Home Georg-Elser-Reihe 2009
Freitag, 6. November, 18 Uhr

Filme zu Georg Elser

Akademie der Bildenden Künste, Neubau
(nahe der Wohnung Elsers in der Türkenstr. 94)

Unkostenbeitrag: 3,00 €

„Nein! Zeugen des Widerstands in München 1933 - 1945“
(Ausschnitt) von Katrin Seybold
Die Spezialität der Filmemacherin ist die Befragung von Zeitzeugen. In diesem Filmausschnitt erzählt der pensionierte Verwandte Hans Elser aus Heidenheim, wie er mit Georg Elser musizierte und was er für ein Charakter war.






„Der Attentäter“ von Rainer Erler (Dokumentarspiel)

30 Jahre nach dem Attentat im Bürgerbräukeller, kurz nachdem der Historiker Lothar Gruchmann die Verhörprotokolle Elsers gefunden hatte, nach vier Jahren Vorarbeit, wurde Erlers Film im Fernsehen gezeigt. Elsers Tat wurde zu dieser Zeit noch totgeschwiegen oder war von Gerüchten umgeben: Der englische Geheimdienst stecke dahinter oder gar die Nazis selber.

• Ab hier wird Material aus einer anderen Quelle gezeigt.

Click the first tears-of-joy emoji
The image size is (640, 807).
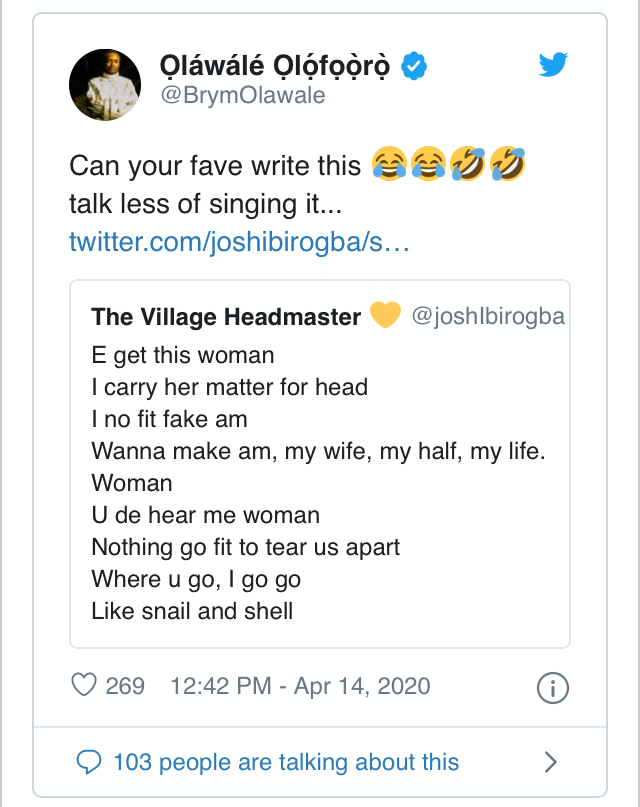coord(388,163)
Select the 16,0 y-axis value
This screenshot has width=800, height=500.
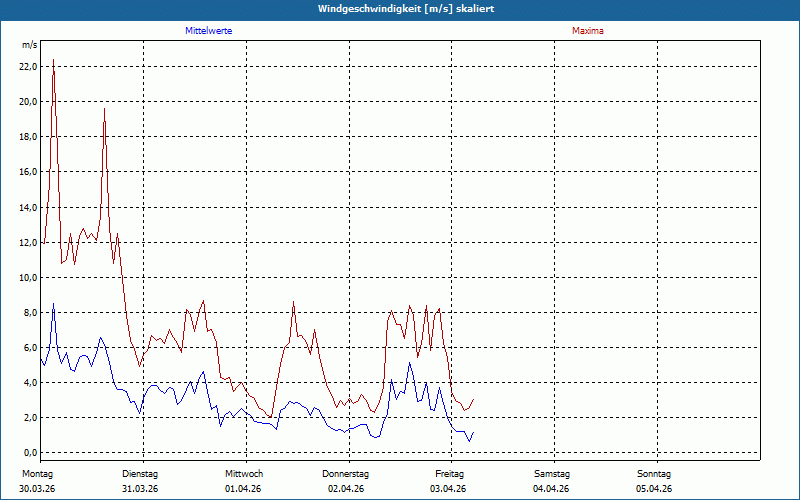pyautogui.click(x=28, y=172)
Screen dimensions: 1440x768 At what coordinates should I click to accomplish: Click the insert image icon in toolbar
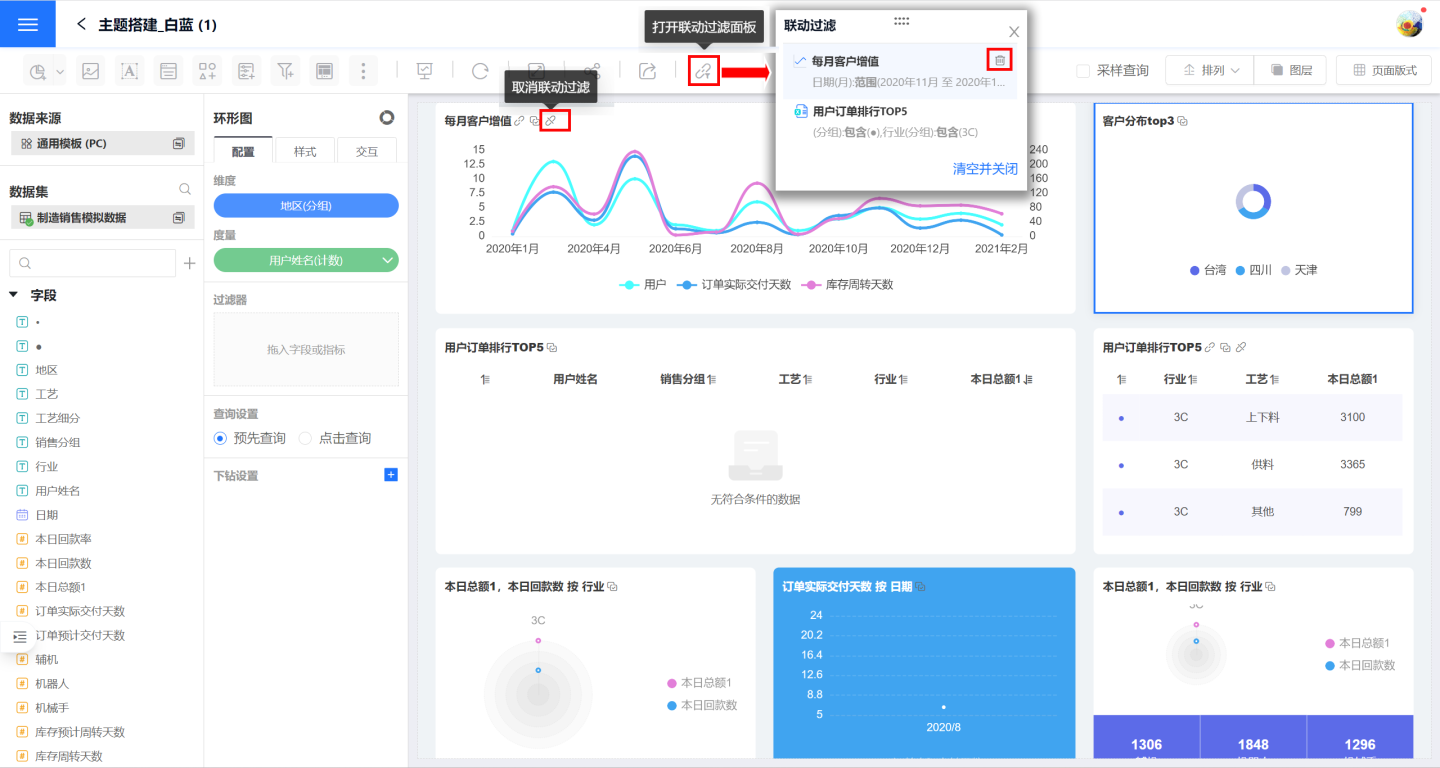click(90, 71)
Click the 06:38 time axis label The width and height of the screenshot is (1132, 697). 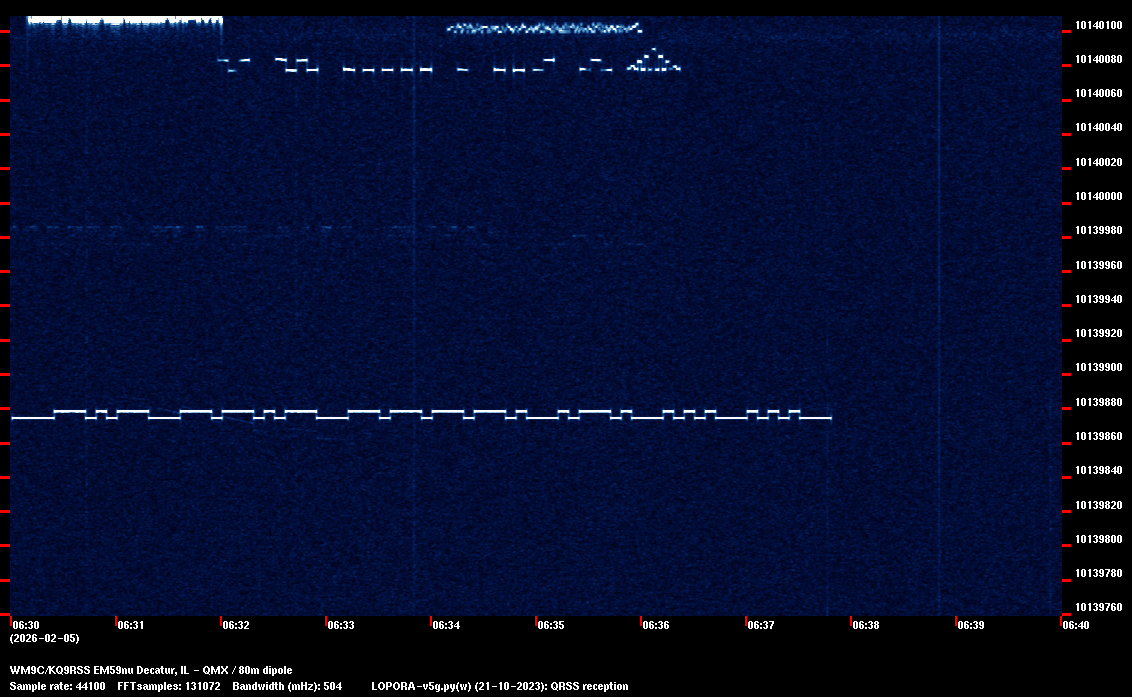pyautogui.click(x=866, y=625)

Erler fand im Schauspieler Fritz Hollenbeck einen congenialen Elser-Darsteller, der freilich schwäbisch synchronisiert werden mußte. Der Film wurde ausgezeichnet mit dem Adolf-Grimme-Preis, dem Preis der DAG in Gold und der goldenen Kamera. „Der Attentäter“, selten gespielt, kommt der Person und Tat Elsers sehr nahe. Der Filmemacher, Regisseur und Produzent Rainer Erler, der immer wieder gesellschaftlich brisante Themen aufgegriffen hat, lebt in Perth/Australien und in Oberbayern.

Georg Elser



Georg Elser - Einer aus Deutschland“

von Klaus Maria Brandauer (Spielfilm)

Die Presse nannte Brandauers erste Regiearbeit, in der er gleichzeitig die Hauptrolle spielte, „bedingt spannend“. 50 Jahre nach dem Elser-Attentat kam der Brandauer-Film ins Kino. Brandauer interpretierte den schweigsamen Kunstschreiner von der Schwäbischen Alb als schneidigen Kerl und Frauenverführer.

Er dichtete ihm einen Helfer an und ließ ihn im Zug und nicht an der Schweizer Grenze festnehmen. Brandauers Verdienst ist es jedoch, Elsers Namen in den Titel seines in der Türkenstrasse gedrehten Films genommen zu haben. Denn noch immer wissen viele nicht, wer Elser ist, wohingegen das Bürgerbräu-Attentat ihnen gewärtig ist. Brandauers Stärke als Schauspieler sind zwielichtige Gestalten oder echte Bösewichter (Wallenstein, Mephisto). Wie er den aufrechten Elser interpretiert, möge das Publikum entscheiden.